The little black cormorants were riding the surf. Strange to see them behaving in such a way. Usually they sit low on calm, open waters but on this spring morning they appeared a mirror image of the human surfers catching the waves all around them.
Although at first I thought the cormorants were merely at play like the surfers at Noosa on the Sunshine Coast, I soon realised there was method in their spring madness. As the waves swept towards them, the cormorants suddenly dived under their foaming crests, emerging on the other side, triumphant, with wriggling silver fish in their beaks.
I had travelled to Queensland, binoculars at the ready, in search of exotic tropical bird species at the end of the Tasmanian winter and here I was observing birds I commonly see at home in Tasmania. A bit of spring madness also affecting me, no doubt. Bird-watching, though, represents far more than merely ticking off species on a life-list of birds spotted. The cormorants were drawing me into their world and my birding experience was to be richer for it.

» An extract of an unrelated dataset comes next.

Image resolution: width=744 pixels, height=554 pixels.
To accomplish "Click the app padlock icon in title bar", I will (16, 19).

Later in the day I entered their waterworld myself, between the lifeguard flags on a stretch of ocean far safer than that occupied by the surfers and the surfing cormorants. With the warm Pacific Ocean swirling around my body I could see exactly what the cormorants were fishing for. A sand whiting cruised the shallows just beyond the wave break, corrugations of rippled sand a backdrop to the fish’s sleek, streamlined outline.
On an inland lagoon a little later I saw the little cormorants again. This time these second smallest of the family – as sleek as the sand whitings – were joined by bigger and more chunky pied cormorants.

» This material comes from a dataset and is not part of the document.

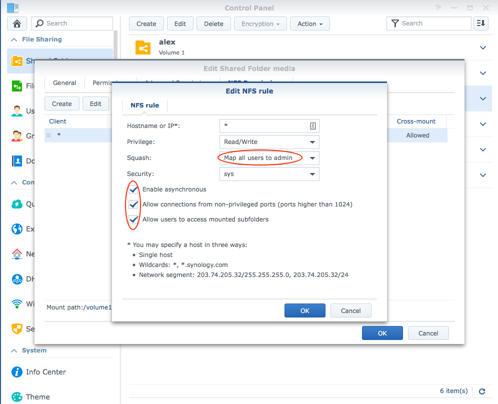The image size is (498, 404).
Task: Switch to the General tab
Action: click(x=65, y=83)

The musical call of the pied currawong – the only one of the three currawong species not found in Tasmania – eventually drew me back to tropical woodland at the end of Hasting Street, the main drag that runs through Noosa Heads.
I didn’t even have to venture into the woods to see birds. Brush turkeys – the males with yellow and orange wattles hanging like necklaces around their necks – patrolled the streets, and above me in the clustered, thick-leaved street trees figbirds bombarded passers-by with half-eaten fruit. Among the trees in the woodland itself, a song symbolic of Australia’s tropical rainforest rang out, that of the whipbird.
I might have been excited by the whipbirds, but the beach and the possible sighting again of the cormorants in the surf called, and I decided to delay going in search of the bird making the remarkable noise which really does sound like someone cracking a whip with great force.
Crossing in the direction of the beach as the sun began to set, I didn’t see cormorants this time, but the sea delivered more of its treasures. A pod of dolphins frolicked just off-shore and beyond them the spout and curved shape of a humpback whale pierced the rippled skin of the ocean, heading south for the summer.